Standard and Poor's, the credit ratings agency, forecasts an improving outlook for banks throughout the Gulf, though troubles remain for lenders in the UAE, Kuwait and Bahrain.
Gulf lenders on the up but questions remain for S&P
Banks in the Gulf are recovering from a turbulent start to the year, but question marks remain for lenders in the UAE, Bahrain and Kuwait, according to a report from Standard and Poor's.
"We believe the financial profiles of most of the GCC banks we rate will remain relatively stable or keep improving, but slowly because of sluggish loan growth and difficult funding conditions," the credit ratings agency said in the report.
It was hoped banks' troubles in the UAE would have eased after a recent string of improved profits, although the recent rescue of Dubai Bank by the emirate's Government had served as a reminder of the difficult conditions for lenders.

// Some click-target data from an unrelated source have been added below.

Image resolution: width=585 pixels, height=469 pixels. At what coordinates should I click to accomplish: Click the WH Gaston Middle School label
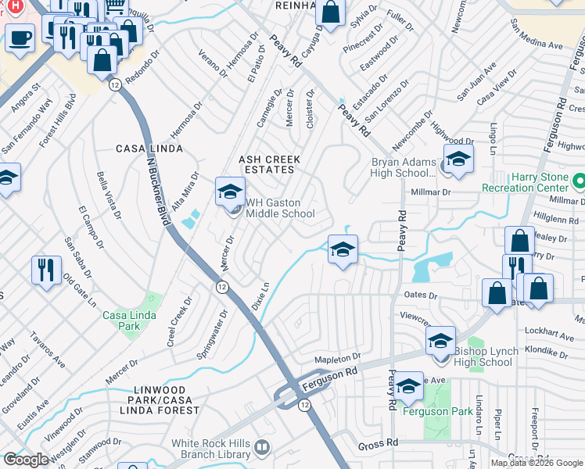pyautogui.click(x=280, y=208)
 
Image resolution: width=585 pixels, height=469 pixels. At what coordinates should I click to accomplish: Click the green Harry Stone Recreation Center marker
pyautogui.click(x=579, y=182)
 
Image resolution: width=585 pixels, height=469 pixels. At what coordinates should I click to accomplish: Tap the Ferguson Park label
pyautogui.click(x=436, y=411)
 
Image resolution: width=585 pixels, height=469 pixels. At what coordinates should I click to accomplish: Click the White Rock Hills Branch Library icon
pyautogui.click(x=262, y=448)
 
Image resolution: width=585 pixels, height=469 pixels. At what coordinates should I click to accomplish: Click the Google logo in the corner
pyautogui.click(x=26, y=460)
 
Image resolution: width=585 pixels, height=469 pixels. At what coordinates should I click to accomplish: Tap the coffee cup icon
pyautogui.click(x=20, y=36)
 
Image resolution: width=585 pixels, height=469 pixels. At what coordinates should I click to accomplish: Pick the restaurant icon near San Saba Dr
pyautogui.click(x=46, y=270)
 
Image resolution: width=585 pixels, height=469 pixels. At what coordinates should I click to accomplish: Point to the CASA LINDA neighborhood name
pyautogui.click(x=143, y=148)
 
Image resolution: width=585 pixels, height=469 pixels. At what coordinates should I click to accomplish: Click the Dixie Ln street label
pyautogui.click(x=259, y=298)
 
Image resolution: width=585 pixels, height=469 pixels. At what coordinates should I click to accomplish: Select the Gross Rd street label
pyautogui.click(x=379, y=443)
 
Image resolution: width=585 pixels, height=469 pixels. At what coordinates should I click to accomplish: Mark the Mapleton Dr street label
pyautogui.click(x=336, y=358)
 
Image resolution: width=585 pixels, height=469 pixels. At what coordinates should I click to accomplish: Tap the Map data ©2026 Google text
pyautogui.click(x=537, y=463)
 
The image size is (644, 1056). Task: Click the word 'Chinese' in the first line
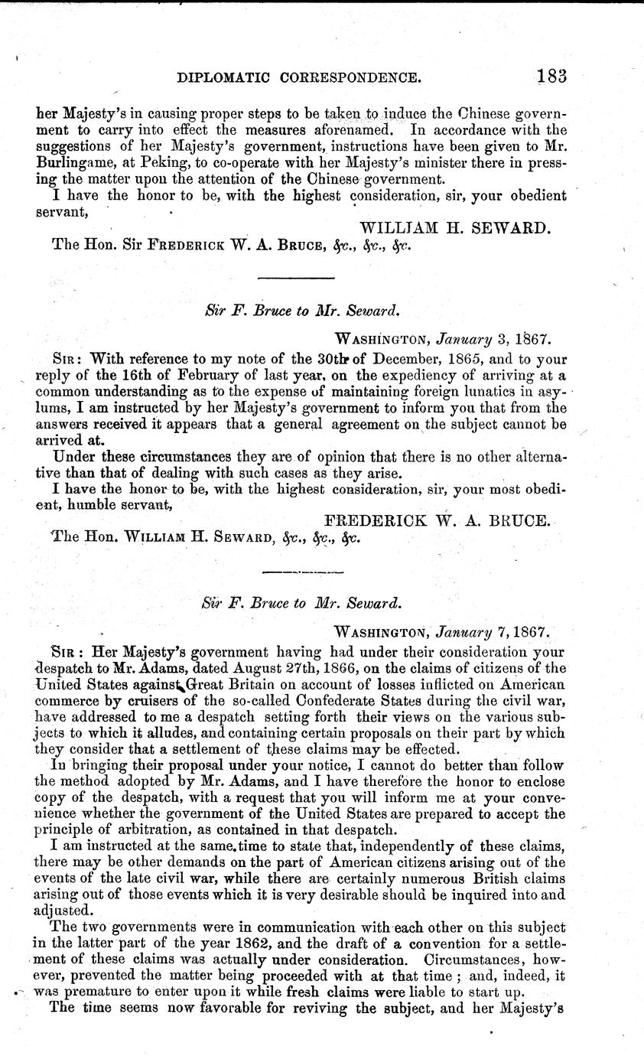point(438,111)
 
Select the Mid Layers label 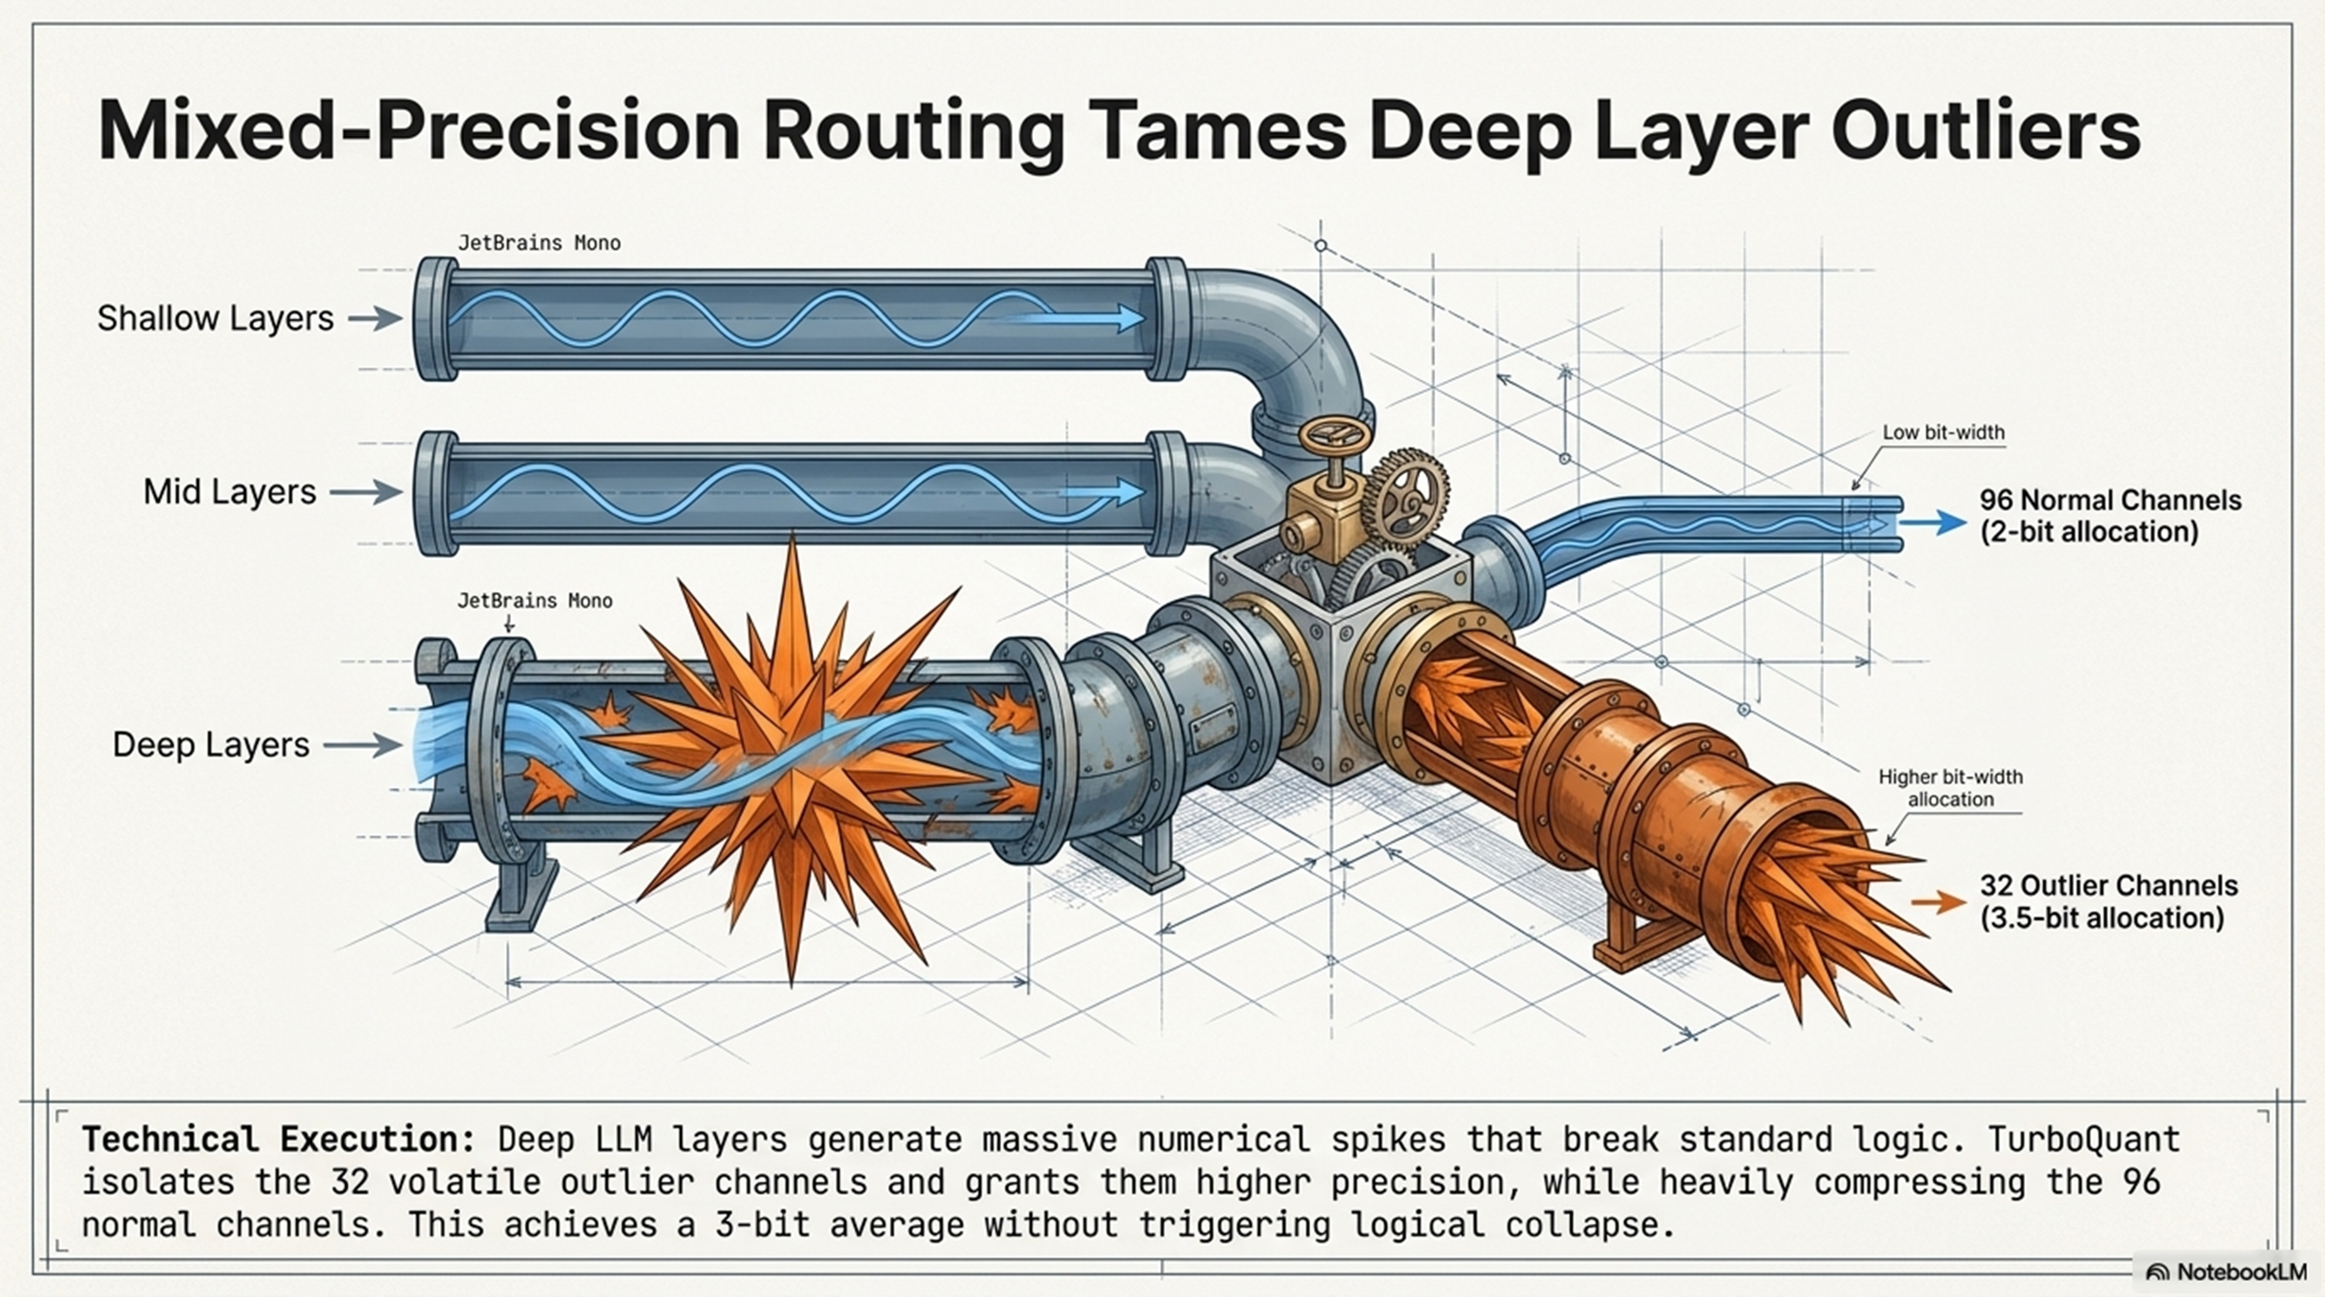pos(229,492)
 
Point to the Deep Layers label pos(210,744)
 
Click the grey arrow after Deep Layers pos(362,744)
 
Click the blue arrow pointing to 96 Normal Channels pos(1937,523)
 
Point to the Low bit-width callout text pos(1942,432)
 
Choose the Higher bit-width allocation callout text pos(1949,787)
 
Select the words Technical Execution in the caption pos(278,1139)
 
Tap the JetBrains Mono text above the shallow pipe pos(539,243)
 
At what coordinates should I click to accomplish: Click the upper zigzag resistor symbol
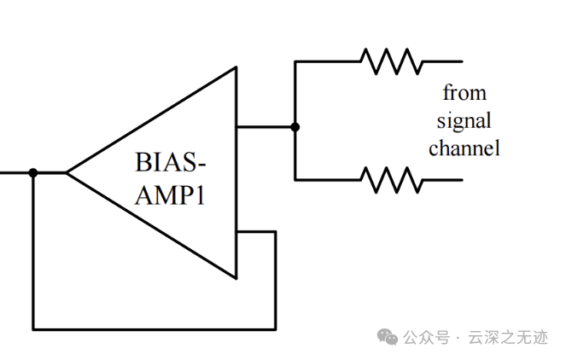pyautogui.click(x=391, y=61)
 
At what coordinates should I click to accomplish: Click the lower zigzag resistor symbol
pyautogui.click(x=391, y=179)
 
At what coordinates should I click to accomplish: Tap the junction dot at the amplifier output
pyautogui.click(x=295, y=127)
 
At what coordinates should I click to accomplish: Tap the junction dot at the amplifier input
pyautogui.click(x=33, y=172)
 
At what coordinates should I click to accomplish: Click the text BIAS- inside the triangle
pyautogui.click(x=171, y=161)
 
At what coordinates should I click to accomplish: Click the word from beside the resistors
pyautogui.click(x=464, y=92)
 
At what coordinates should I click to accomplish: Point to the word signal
pyautogui.click(x=464, y=120)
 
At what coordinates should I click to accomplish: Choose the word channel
pyautogui.click(x=464, y=148)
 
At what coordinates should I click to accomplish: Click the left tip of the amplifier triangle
pyautogui.click(x=67, y=172)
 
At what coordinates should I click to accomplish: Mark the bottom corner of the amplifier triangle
pyautogui.click(x=236, y=278)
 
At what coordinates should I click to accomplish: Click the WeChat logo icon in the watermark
pyautogui.click(x=388, y=337)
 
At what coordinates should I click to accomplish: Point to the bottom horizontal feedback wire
pyautogui.click(x=154, y=328)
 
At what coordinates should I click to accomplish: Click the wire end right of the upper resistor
pyautogui.click(x=462, y=61)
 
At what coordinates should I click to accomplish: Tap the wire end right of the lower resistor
pyautogui.click(x=462, y=179)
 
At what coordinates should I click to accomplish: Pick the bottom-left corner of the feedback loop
pyautogui.click(x=33, y=328)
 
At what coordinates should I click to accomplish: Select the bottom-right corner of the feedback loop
pyautogui.click(x=275, y=328)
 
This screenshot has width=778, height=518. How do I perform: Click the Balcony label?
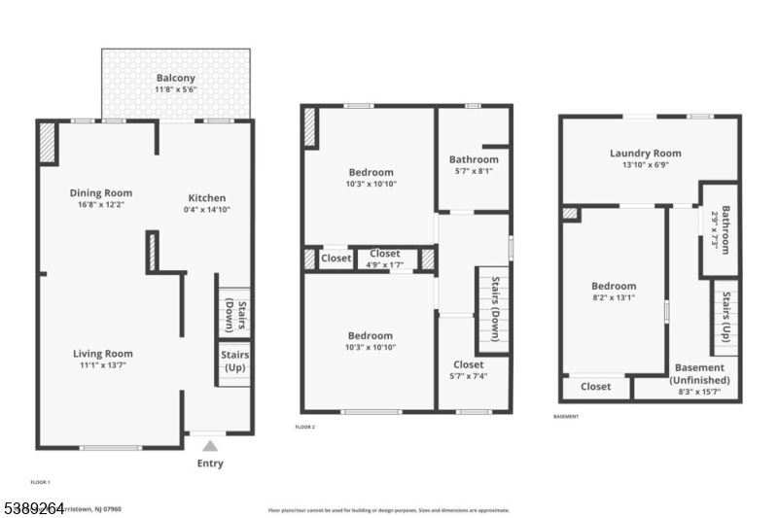pyautogui.click(x=176, y=78)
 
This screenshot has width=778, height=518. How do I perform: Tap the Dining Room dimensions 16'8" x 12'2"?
pyautogui.click(x=100, y=205)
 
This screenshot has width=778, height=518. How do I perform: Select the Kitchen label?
pyautogui.click(x=206, y=193)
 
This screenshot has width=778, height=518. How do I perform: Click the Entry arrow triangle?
pyautogui.click(x=209, y=446)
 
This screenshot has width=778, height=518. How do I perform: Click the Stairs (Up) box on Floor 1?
pyautogui.click(x=233, y=362)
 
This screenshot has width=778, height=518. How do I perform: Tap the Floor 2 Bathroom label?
pyautogui.click(x=474, y=159)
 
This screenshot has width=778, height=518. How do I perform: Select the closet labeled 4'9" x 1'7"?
pyautogui.click(x=385, y=259)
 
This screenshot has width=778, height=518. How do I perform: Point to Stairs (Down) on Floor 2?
pyautogui.click(x=493, y=309)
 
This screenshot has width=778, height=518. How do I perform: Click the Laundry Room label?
pyautogui.click(x=645, y=153)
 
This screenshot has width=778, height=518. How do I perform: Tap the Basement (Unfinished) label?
pyautogui.click(x=699, y=373)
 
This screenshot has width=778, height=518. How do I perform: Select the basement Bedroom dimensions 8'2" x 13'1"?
pyautogui.click(x=614, y=298)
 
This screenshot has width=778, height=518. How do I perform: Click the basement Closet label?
pyautogui.click(x=595, y=387)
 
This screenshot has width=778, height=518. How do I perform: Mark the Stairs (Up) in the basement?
pyautogui.click(x=725, y=318)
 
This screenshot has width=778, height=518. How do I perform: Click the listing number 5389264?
pyautogui.click(x=36, y=507)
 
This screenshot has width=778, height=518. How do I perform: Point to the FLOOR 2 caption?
pyautogui.click(x=305, y=427)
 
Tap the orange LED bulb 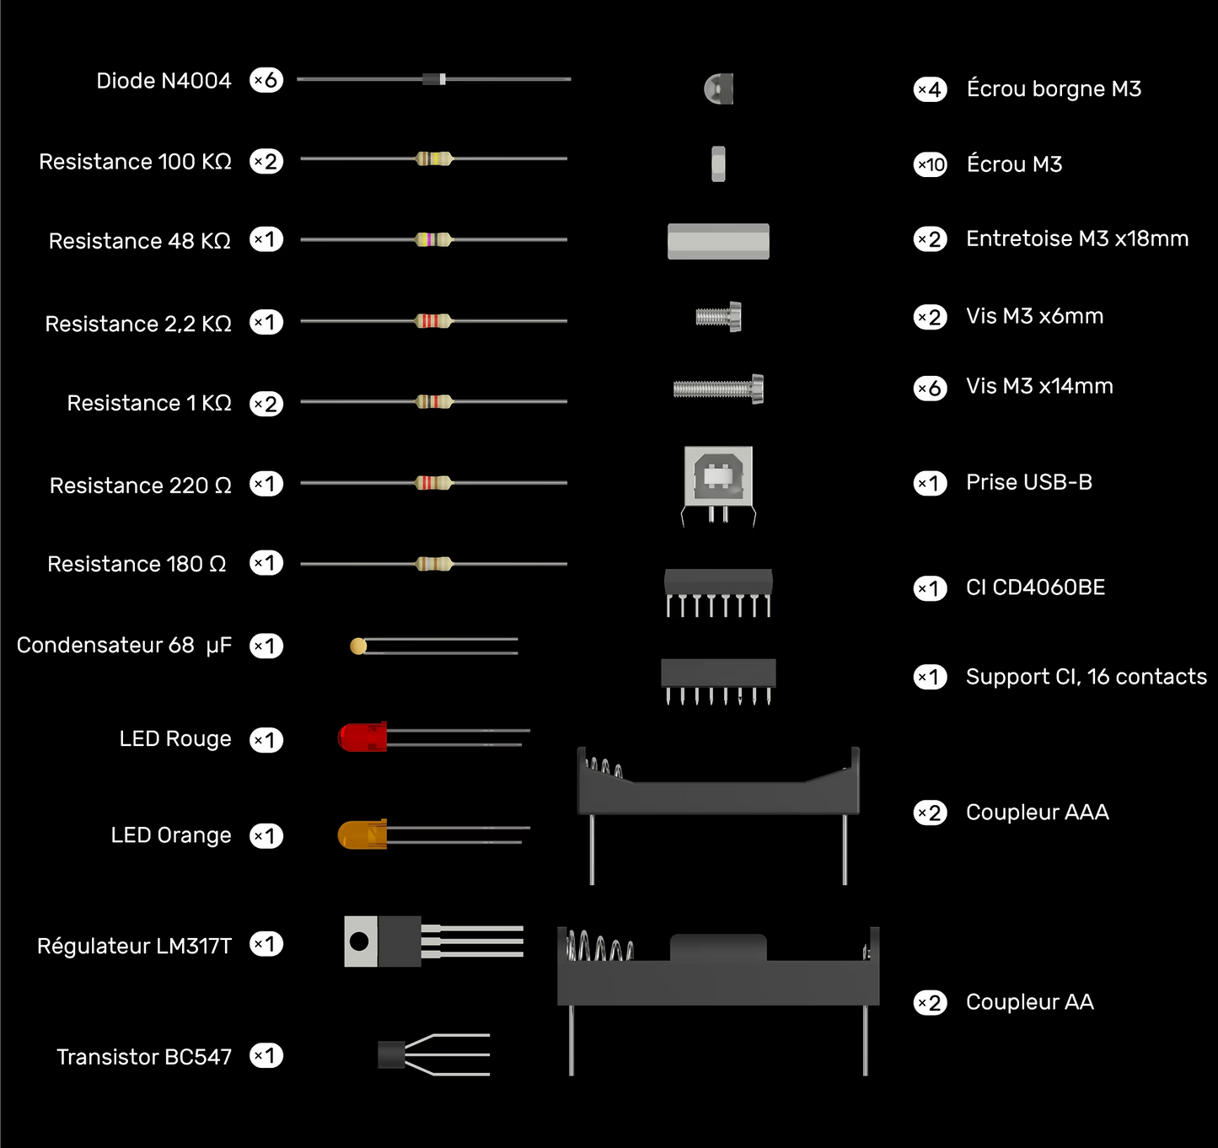pos(362,834)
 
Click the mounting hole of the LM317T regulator pos(359,941)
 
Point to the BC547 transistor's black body pos(391,1054)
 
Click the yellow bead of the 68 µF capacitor pos(358,646)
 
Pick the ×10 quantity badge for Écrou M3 pos(930,164)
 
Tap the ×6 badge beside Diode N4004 pos(266,80)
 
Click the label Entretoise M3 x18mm pos(1077,239)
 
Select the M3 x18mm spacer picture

But the outlook for the sector was broadly positive, said Goeksenin Karagoez, a financial analyst at S&P.
"Except for Bahrain, we believe that most sovereigns, and by extension banks in the GCC countries, will continue to remain isolated from political unrest in the Middle East and North Africa," he said.
"Economic growth in the GCC should be relatively robust in 2011. We don't expect [banks'] core earnings to improve dramatically, however.
"Regarding funds, we expect deposit growth to remain slow and be limited to top-tier banks especially those with government shareholders."
The impact of ongoing corporate restructurings in Dubai, such as Dubai Group, would continue to weigh upon bank earnings, but the impact was expected to be "manageable".
"We should assume that the banks aren't that conservative and won't start to take provisions until the completion of restructuring agreements," Mr Karagoez said.
The Government's rescue of Dubai Bank last month and fears of further corporate restructurings are expected to have negative consequences for investor confidence.
Kuwait's banking sector was also expected to have a bumpy ride in the year ahead.
Emmanuel Volland, a financial analyst at S&P, said there was "potential for further surprises in investment companies going down … [and] for some kind of reshaping of the sector going forward".